[Records contained in a dataset]
_ _ _ _ _ _ _

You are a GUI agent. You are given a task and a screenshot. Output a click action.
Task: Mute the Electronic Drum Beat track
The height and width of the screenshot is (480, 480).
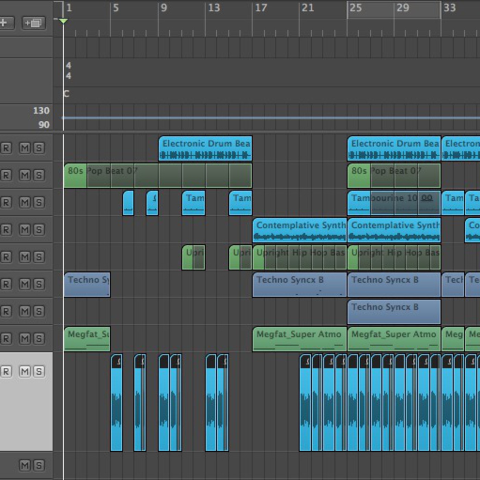tap(25, 148)
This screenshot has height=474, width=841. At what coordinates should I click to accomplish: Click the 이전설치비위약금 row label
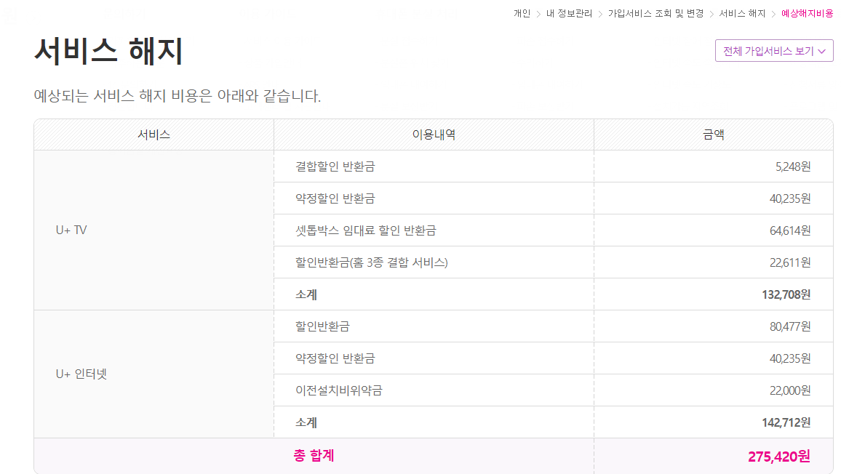338,390
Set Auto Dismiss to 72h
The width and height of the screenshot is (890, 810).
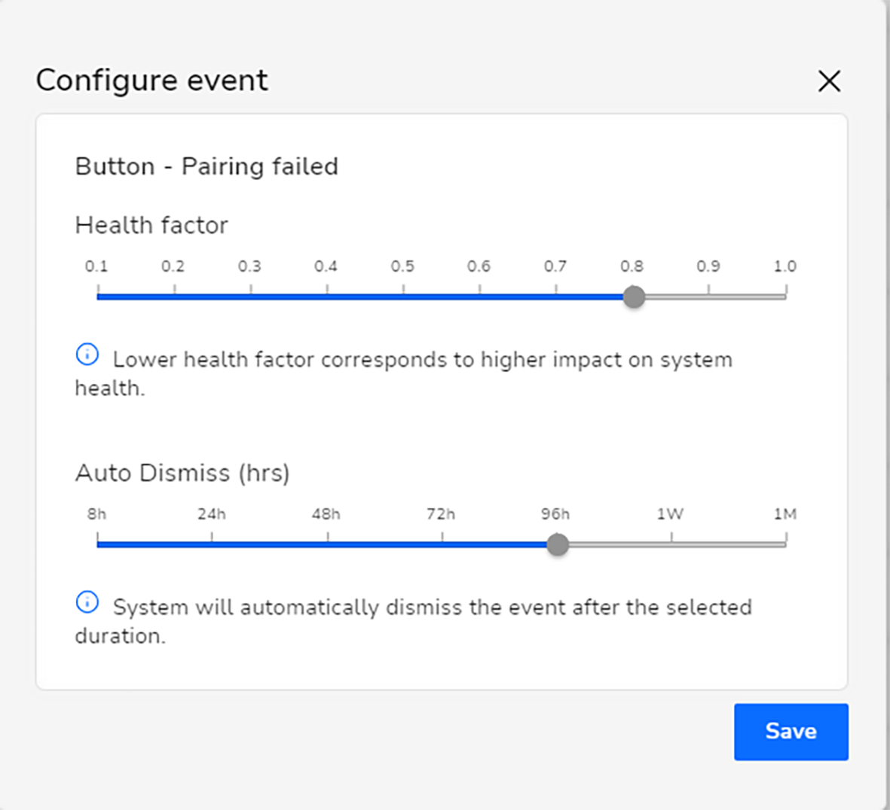(442, 544)
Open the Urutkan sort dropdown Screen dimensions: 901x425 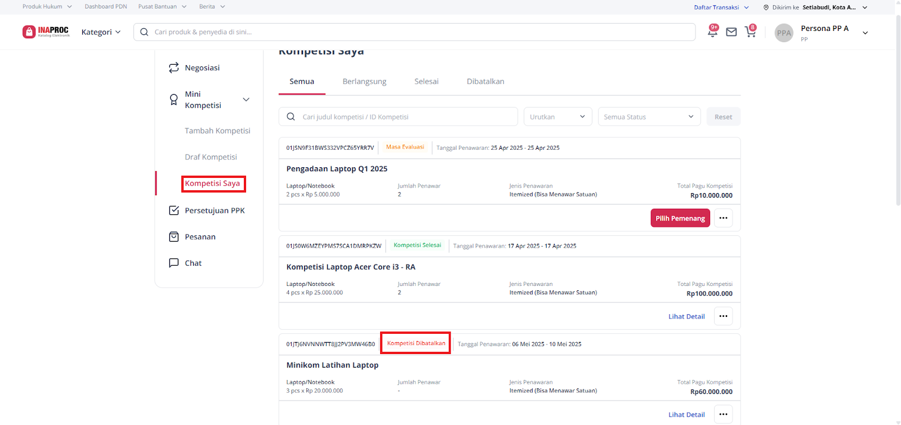tap(557, 117)
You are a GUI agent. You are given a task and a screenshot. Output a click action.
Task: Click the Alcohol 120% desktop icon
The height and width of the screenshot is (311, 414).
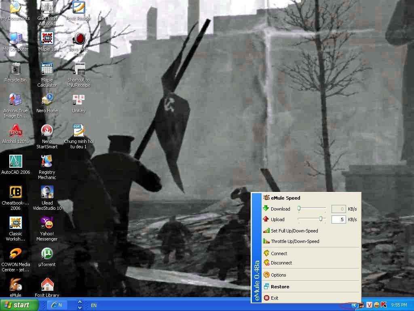[15, 131]
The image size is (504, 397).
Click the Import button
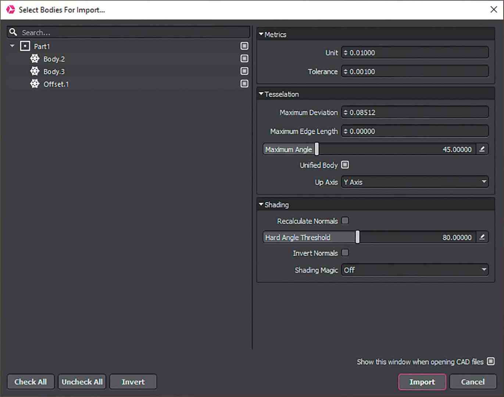(x=422, y=382)
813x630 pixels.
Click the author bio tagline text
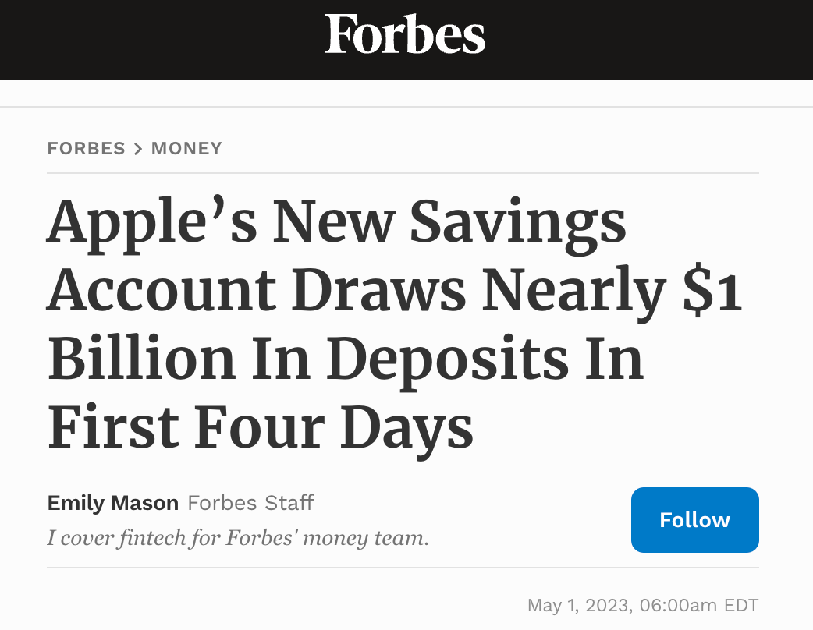pyautogui.click(x=238, y=538)
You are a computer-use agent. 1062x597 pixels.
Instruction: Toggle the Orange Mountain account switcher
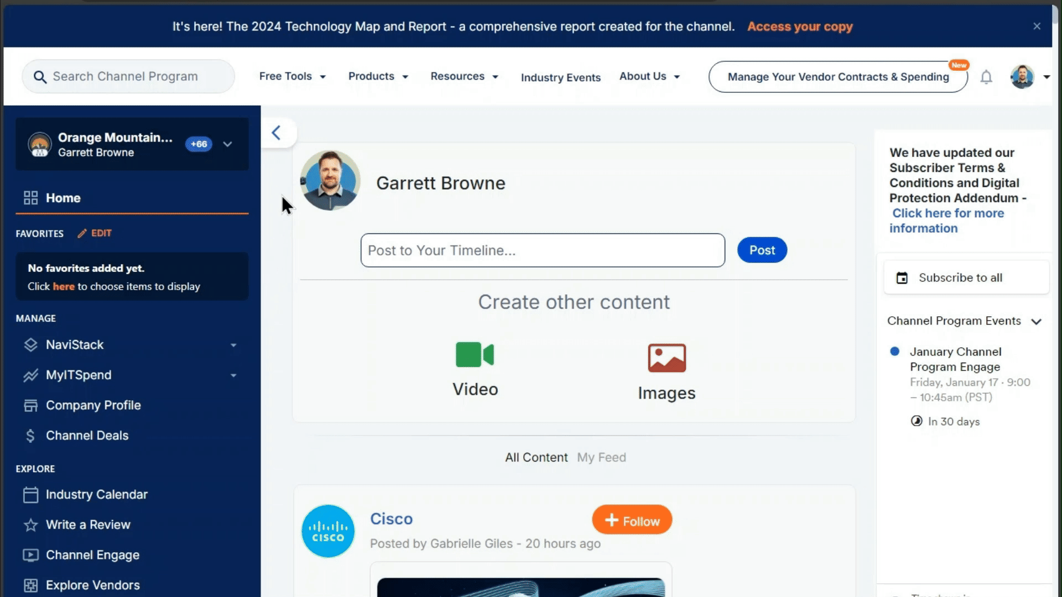pos(228,144)
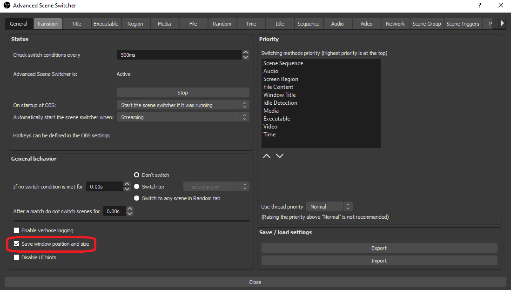Screen dimensions: 511x290
Task: Open the help question mark in title bar
Action: pos(479,6)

_ _ _ _ _ _ _

**Task brief**:
Output exactly the lines from the line containing "You are a computer-use" through the last line of the records, both included, and leave out every picture.

**Exercise solution**:
You are a computer-use agent. 1062x597 pixels.
Instruction: Toggle the Orange Mountain account switcher
pos(228,144)
Screen dimensions: 511x290
Task: Open the help question mark in title bar
Action: pos(479,6)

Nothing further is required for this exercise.